In venous thrombosis the proportion of patients with elevated homocysteine was higher. In DVT and PTE with DVT, all of them had elevated homocysteine.

Conclusion

We set out to study the prevalence of homocysteine elevation and B12, folate deficiency in all patients below the age group of 60 years’ old who presented with any form of acute arterial or venous occlusion in the real life setting. Homocysteine elevation was noted in 70.77% of the entire study population. B12 and folate deficiency was noted in 75.3% of the study population. A significant positive correlation was noted between homocysteine elevation and B12, folate deficiency.

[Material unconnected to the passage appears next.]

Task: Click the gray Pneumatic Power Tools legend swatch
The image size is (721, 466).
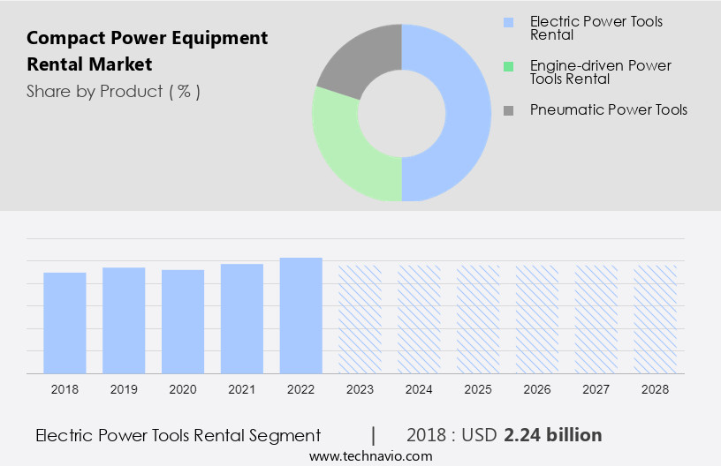Action: pos(507,110)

Our study population also showed the prevalence of folate deficiency, with folate deficiency being more than B12 deficiency which was statistically significant. Consistent association of homocysteine elevation was noted in venous thrombosis as opposed to arterial thrombosis (ACS/CVA). Testing vitamin B12, folate and homocysteine levels especially in patients who present with any form of venous thrombosis could be recommended. It appears to be an attractive proposition to correct nutritional deficiencies, (B12/folate) with other risk factor modification to prevent all forms of arterial and venous thrombosis.

Limitations

We have not taken a control group. Further studies involving a larger sample size will be required to investigate the benefits from vitamin administration in patients with increased homocysteine levels to prevent the incidence of ASCVD.